> CHALLENGES
(a) Write out the stretch from "The schools available" through "age of five." in the school legislation excerpt.
(b) Using the school legislation excerpt, answer yes or no to each statement and quote the deciding words: (i) Subsection (1)(a) places a duty on a local education authority for children under the age of five. (ii) The duty in subsection (6)(a) does not apply to middle schools or special schools. (iii) An authority's full-time education for persons over compulsory school age may include provision for persons from other areas.
(c) Carry on the school legislation excerpt from its last line.

> SOURCE PASSAGE
14 Functions in respect of provision of primary and secondary schools

(1)

A local education authority shall secure that sufficient schools for providing --

(a)

primary education, and

(b)

education that is secondary education by virtue of section 2(2)(a), are available for their area.

(2)

The schools available for an area shall not be regarded as sufficient for the purposes of subsection (1) unless they are sufficient in number, character and equipment to provide for all pupils the opportunity of appropriate education.

(3)

In subsection (2) “appropriate education” means education which offers such variety of instruction and training as may be desirable in view of—

(a)

the pupils' different ages, abilities and aptitudes, and (b) the different periods for which they may be expected to remain at school, including practical instruction and training appropriate to their different needs.

(4)

A local education authority is not by virtue of subsection (1)(a) under any duty in respect of children under the age of five.

(5)

A local education authority may secure the provision for their area of full-time education suitable to the requirements of persons over compulsory school age who have not attained the age of 19, including provision for persons from other areas.

(6)

In exercising their functions under this section, a local education authority shall in particular have regard to --

(a)

the need for securing that primary and secondary education are provided in separate schools;

(b)

the need for securing that special educational provision is made for pupils who have special educational needs; and

(c)

the expediency of securing the provision of boarding accommodation (in boarding schools or otherwise) for pupils for whom education as boarders is considered by their parents and the authority to be desirable.

(7)

The duty imposed by subsection (6)(a) does not apply in relation to middle schools or special schools.

316 Children with special educational needs normally to be educated in mainstream schools

(1)

Any person exercising any functions under this Part in respect of a child with special educational needs who should be educated in a school shall secure that, if the conditions mentioned in subsection (2) are satisfied, the child is educated in a school which is not a special school unless that is incompatible with the wishes of his parent.

(2)

The conditions are that educating the child in a school which is not a special school is compatible with --

(a)

his receiving the special educational provision which his learning difficulty calls for,

317.

> INFORMATION PROVIDED
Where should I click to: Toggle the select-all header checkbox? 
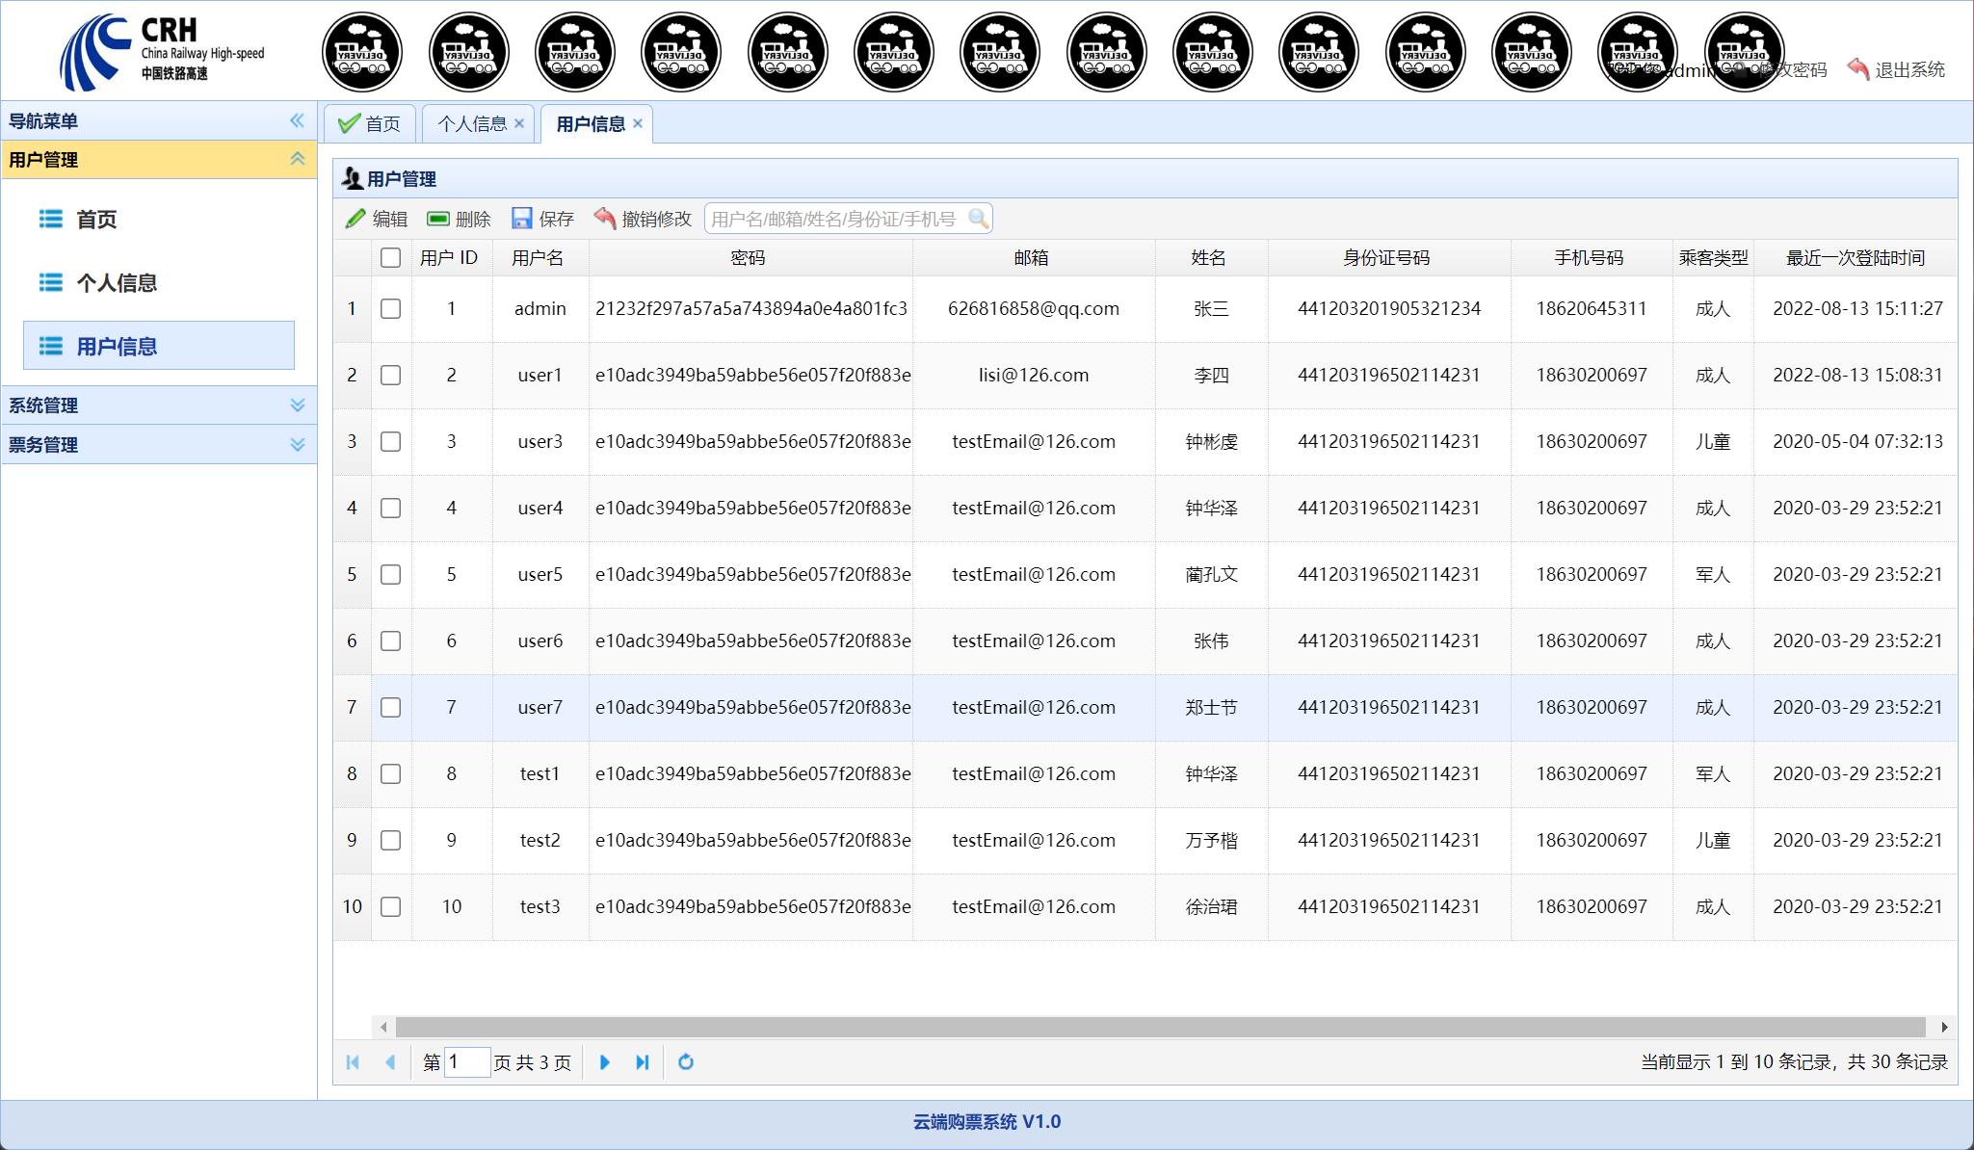(390, 258)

> ANSWERS TO THE TASKS
(a)
The schools available for an area shall not be regarded as sufficient for the purposes of subsection (1) unless they are sufficient in number, character and equipment to provide for all pupils the opportunity of appropriate education.

(3)

In subsection (2) “appropriate education” means education which offers such variety of instruction and training as may be desirable in view of—

(a)

the pupils' different ages, abilities and aptitudes, and (b) the different periods for which they may be expected to remain at school, including practical instruction and training appropriate to their different needs.

(4)

A local education authority is not by virtue of subsection (1)(a) under any duty in respect of children under the age of five.

(b)
(i) No: "A local education authority is not by virtue of subsection (1)(a) under any duty in respect of children under the age of five."
(ii) Yes: "The duty imposed by subsection (6)(a) does not apply in relation to middle schools or special schools."
(iii) Yes: "including provision for persons from other areas"

(c)
Duties of governing body or LEA in relation to pupils with special educational needs

(1)

The governing body, in the case of a county, voluntary or grant-maintained school, and the local education authority, in the case of a maintained nursery school, shall –

(a)

use their best endeavours, in exercising their functions in relation to the school, to secure that, if any registered pupil has special educational needs, the special educational provision which his learning difficulty calls for is made,

(b)

secure that, where the responsible person has been informed by the local education authority that a registered pupil has special educational needs, those needs are made known to all who are likely to teach him, and

(c)

secure that the teachers in the school are aware of the importance of identifying, and providing for, those registered pupils who have special educational needs.

(2)

In subsection (1)(b) “the responsible person” means –

(a)

in the case of a county, voluntary or grant-maintained school, the head teacher or the appropriate governor (that is, the chairman of the governing body or, where the governing body have designated another governor for the purposes of this paragraph, that other governor), and

(b)

in the case of a nursery school, the head teacher.

(3)

To the extent that it appears necessary or desirable for the purpose of co-ordinating provision for children with special educational needs –

(a)

the governing bodies of county, voluntary and grant-maintained schools shall, in exercising functions relating to the provision for such children, consult the local education authority, the funding authority and the governing bodies of other such schools, and

(b)

in relation to maintained nursery schools, the local education authority shall, in exercising those functions, consult the funding authority and the governing bodies of county, voluntary and grant-maintained schools.

(4)

Where a child who has special educational needs is being educated in a county, voluntary or grant-maintained school or a maintained nursery school, those concerned with making special educational provision for the child shall secure, so far as is reasonably practicable and is compatible with –

(a)

the child receiving the special educational provision which his learning difficulty calls for,

(b)

the provision of efficient education for the children with whom he will be educated, and

(c)

the efficient use of resources,

that the child engages in the activities of the school together with children who do not have special educational needs.

(5)

The annual report for each county, voluntary, maintained special or grant-maintained school shall include a report containing such information as may be prescribed about the implementation of the governing body’s policy for pupils with special educational needs.

(6)

The annual report for each county, voluntary or grant-maintained school shall also include a report containing information as to –

(a)

the arrangements for the admission of disabled pupils;

(b)

the steps taken to prevent disabled pupils from being treated less favourably than other pupils; and

(c)

the facilities provided to assist access to the school by disabled pupils;

and for this purpose “disabled pupils” means pupils who are disabled persons for the purposes of the [1995 c. 50.] Disability Discrimination Act 1995.

(7)

In this section “annual report” means the report prepared under the articles of government for the school in accordance with section 161 or, as the case may be, paragraph 7 of Schedule 23.

318.

Provision of goods and services in connection with special educational needs

(1)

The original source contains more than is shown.